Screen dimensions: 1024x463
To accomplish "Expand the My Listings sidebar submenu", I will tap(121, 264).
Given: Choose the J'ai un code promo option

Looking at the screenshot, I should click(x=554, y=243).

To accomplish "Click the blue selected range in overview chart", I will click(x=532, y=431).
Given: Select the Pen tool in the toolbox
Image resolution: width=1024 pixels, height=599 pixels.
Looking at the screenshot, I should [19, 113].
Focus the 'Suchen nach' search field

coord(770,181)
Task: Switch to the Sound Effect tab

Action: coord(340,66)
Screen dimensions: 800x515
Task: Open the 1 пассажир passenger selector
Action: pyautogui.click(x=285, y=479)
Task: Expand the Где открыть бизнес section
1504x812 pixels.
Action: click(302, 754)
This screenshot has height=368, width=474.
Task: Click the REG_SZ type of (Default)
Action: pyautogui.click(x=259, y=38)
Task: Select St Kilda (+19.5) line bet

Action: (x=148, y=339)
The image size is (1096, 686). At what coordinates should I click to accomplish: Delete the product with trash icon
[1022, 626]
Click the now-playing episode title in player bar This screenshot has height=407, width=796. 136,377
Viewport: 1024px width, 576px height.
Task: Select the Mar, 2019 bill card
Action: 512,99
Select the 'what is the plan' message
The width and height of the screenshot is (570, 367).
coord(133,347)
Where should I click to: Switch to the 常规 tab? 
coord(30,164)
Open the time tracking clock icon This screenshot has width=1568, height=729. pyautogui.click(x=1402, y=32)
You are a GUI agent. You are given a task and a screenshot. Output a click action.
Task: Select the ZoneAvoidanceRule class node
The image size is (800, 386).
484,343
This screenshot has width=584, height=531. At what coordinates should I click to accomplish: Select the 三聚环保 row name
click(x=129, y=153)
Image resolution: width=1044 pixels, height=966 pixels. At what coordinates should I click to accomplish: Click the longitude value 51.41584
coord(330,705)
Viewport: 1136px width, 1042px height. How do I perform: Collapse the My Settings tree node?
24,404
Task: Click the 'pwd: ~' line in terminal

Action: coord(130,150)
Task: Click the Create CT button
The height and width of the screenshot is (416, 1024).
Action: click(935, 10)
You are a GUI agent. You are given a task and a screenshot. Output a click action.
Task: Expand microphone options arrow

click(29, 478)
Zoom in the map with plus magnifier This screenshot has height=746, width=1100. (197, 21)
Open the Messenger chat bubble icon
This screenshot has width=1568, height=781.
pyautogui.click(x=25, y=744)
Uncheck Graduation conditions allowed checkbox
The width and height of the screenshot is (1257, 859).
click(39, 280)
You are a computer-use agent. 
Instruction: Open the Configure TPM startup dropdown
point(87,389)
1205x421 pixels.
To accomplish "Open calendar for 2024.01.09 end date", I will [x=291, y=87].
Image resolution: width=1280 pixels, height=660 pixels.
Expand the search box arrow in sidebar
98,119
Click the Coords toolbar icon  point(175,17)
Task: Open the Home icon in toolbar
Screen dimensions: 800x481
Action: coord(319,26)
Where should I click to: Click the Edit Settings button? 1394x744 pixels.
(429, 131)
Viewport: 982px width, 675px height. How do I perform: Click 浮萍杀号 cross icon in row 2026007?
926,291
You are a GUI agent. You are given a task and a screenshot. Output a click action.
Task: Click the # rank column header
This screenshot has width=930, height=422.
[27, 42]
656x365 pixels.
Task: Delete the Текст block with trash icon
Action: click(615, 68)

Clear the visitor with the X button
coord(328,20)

++++++++++++++++++++

● What the task requires
Reproduce the entries so that each line reads exactly as it did before.

● Exercise answer
Screen dimensions: 1024x463
To accomplish "Expand the My Listings sidebar submenu", I will tap(121, 264).
Given: Choose the J'ai un code promo option

Looking at the screenshot, I should click(x=554, y=243).

To accomplish "Click the blue selected range in overview chart", I will click(x=532, y=431).
Given: Select the Pen tool in the toolbox
Image resolution: width=1024 pixels, height=599 pixels.
Looking at the screenshot, I should [19, 113].
Focus the 'Suchen nach' search field

coord(770,181)
Task: Switch to the Sound Effect tab

Action: coord(340,66)
Screen dimensions: 800x515
Task: Open the 1 пассажир passenger selector
Action: pyautogui.click(x=285, y=479)
Task: Expand the Где открыть бизнес section
1504x812 pixels.
Action: click(302, 754)
This screenshot has height=368, width=474.
Task: Click the REG_SZ type of (Default)
Action: pyautogui.click(x=259, y=38)
Task: Select St Kilda (+19.5) line bet

Action: (x=148, y=339)
The image size is (1096, 686). At what coordinates should I click to accomplish: Delete the product with trash icon
[1022, 626]
Click the now-playing episode title in player bar This screenshot has height=407, width=796. 136,377
Viewport: 1024px width, 576px height.
Task: Select the Mar, 2019 bill card
Action: 512,99
Select the 'what is the plan' message
The width and height of the screenshot is (570, 367).
coord(133,347)
Where should I click to: Switch to the 常规 tab? 
coord(30,164)
Open the time tracking clock icon This screenshot has width=1568, height=729. pyautogui.click(x=1402, y=32)
You are a GUI agent. You are given a task and a screenshot. Output a click action.
Task: Select the ZoneAvoidanceRule class node
The image size is (800, 386).
484,343
This screenshot has width=584, height=531. At what coordinates should I click to accomplish: Select the 三聚环保 row name
click(x=129, y=153)
Image resolution: width=1044 pixels, height=966 pixels. At what coordinates should I click to accomplish: Click the longitude value 51.41584
coord(330,705)
Viewport: 1136px width, 1042px height. How do I perform: Collapse the My Settings tree node?
24,404
Task: Click the 'pwd: ~' line in terminal

Action: coord(130,150)
Task: Click the Create CT button
The height and width of the screenshot is (416, 1024).
Action: click(935, 10)
You are a GUI agent. You are given a task and a screenshot. Output a click action.
Task: Expand microphone options arrow

click(29, 478)
Zoom in the map with plus magnifier This screenshot has height=746, width=1100. (197, 21)
Open the Messenger chat bubble icon
This screenshot has width=1568, height=781.
pyautogui.click(x=25, y=744)
Uncheck Graduation conditions allowed checkbox
The width and height of the screenshot is (1257, 859).
click(39, 280)
You are a computer-use agent. 
Instruction: Open the Configure TPM startup dropdown
point(87,389)
1205x421 pixels.
To accomplish "Open calendar for 2024.01.09 end date", I will [x=291, y=87].
Image resolution: width=1280 pixels, height=660 pixels.
Expand the search box arrow in sidebar
98,119
Click the Coords toolbar icon  point(175,17)
Task: Open the Home icon in toolbar
Screen dimensions: 800x481
Action: coord(319,26)
Where should I click to: Click the Edit Settings button? 1394x744 pixels.
(429, 131)
Viewport: 982px width, 675px height. How do I perform: Click 浮萍杀号 cross icon in row 2026007?
926,291
You are a GUI agent. You are given a task and a screenshot. Output a click action.
Task: Click the # rank column header
This screenshot has width=930, height=422.
[27, 42]
656x365 pixels.
Task: Delete the Текст block with trash icon
Action: click(615, 68)

Clear the visitor with the X button
coord(328,20)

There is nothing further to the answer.